» **WORK REQUEST**: The expected output is the first line of the data below and every line after it, up to and including the line containing "Switch to bar chart view", each reproduced exactly.

» **DATA**:
_ _ _ _

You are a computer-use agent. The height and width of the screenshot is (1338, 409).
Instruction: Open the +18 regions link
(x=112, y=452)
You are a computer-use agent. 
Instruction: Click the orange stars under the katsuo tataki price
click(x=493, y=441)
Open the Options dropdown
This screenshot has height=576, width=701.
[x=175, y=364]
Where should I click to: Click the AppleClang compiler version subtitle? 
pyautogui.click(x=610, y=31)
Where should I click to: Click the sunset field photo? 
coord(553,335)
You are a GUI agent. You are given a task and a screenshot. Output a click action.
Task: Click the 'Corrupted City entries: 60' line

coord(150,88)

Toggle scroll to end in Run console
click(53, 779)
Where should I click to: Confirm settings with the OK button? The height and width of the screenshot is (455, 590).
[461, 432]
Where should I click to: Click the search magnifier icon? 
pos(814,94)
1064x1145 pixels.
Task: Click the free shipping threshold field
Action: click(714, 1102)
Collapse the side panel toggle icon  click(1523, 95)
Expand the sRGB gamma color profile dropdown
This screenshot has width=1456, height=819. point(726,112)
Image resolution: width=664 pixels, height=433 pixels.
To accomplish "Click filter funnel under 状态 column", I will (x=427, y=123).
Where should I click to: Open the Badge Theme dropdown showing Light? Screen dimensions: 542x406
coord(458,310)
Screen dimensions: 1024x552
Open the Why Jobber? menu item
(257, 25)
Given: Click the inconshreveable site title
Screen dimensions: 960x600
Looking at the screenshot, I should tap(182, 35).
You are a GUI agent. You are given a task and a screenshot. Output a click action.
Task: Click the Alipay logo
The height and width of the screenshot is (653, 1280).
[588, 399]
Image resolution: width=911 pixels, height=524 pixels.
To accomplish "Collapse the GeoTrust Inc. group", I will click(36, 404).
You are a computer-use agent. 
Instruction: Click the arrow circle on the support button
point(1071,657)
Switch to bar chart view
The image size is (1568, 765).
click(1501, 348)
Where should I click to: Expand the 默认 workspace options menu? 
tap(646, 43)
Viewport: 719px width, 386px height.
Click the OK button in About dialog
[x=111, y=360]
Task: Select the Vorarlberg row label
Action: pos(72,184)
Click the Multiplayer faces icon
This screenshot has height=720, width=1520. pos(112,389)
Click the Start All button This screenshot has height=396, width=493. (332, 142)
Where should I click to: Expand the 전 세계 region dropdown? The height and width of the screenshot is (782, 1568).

_ _ _ _

» **ANSWER FOR THE TASK**:
You are a computer-use agent. The height and width of the screenshot is (1338, 409).
Instruction: Open the +18 regions link
(x=112, y=452)
You are a computer-use agent. 
Instruction: Click the orange stars under the katsuo tataki price
click(x=493, y=441)
Open the Options dropdown
This screenshot has height=576, width=701.
[x=175, y=364]
Where should I click to: Click the AppleClang compiler version subtitle? 
pyautogui.click(x=610, y=31)
Where should I click to: Click the sunset field photo? 
coord(553,335)
You are a GUI agent. You are given a task and a screenshot. Output a click action.
Task: Click the 'Corrupted City entries: 60' line

coord(150,88)

Toggle scroll to end in Run console
click(53, 779)
Where should I click to: Confirm settings with the OK button? The height and width of the screenshot is (455, 590).
[461, 432]
Where should I click to: Click the search magnifier icon? 
pos(814,94)
1064x1145 pixels.
Task: Click the free shipping threshold field
Action: click(714, 1102)
Collapse the side panel toggle icon  click(1523, 95)
Expand the sRGB gamma color profile dropdown
This screenshot has width=1456, height=819. point(726,112)
Image resolution: width=664 pixels, height=433 pixels.
To accomplish "Click filter funnel under 状态 column", I will (x=427, y=123).
Where should I click to: Open the Badge Theme dropdown showing Light? Screen dimensions: 542x406
coord(458,310)
Screen dimensions: 1024x552
Open the Why Jobber? menu item
(257, 25)
Given: Click the inconshreveable site title
Screen dimensions: 960x600
Looking at the screenshot, I should tap(182, 35).
You are a GUI agent. You are given a task and a screenshot. Output a click action.
Task: Click the Alipay logo
The height and width of the screenshot is (653, 1280).
[588, 399]
Image resolution: width=911 pixels, height=524 pixels.
To accomplish "Collapse the GeoTrust Inc. group", I will click(36, 404).
You are a computer-use agent. 
Instruction: Click the arrow circle on the support button
point(1071,657)
Switch to bar chart view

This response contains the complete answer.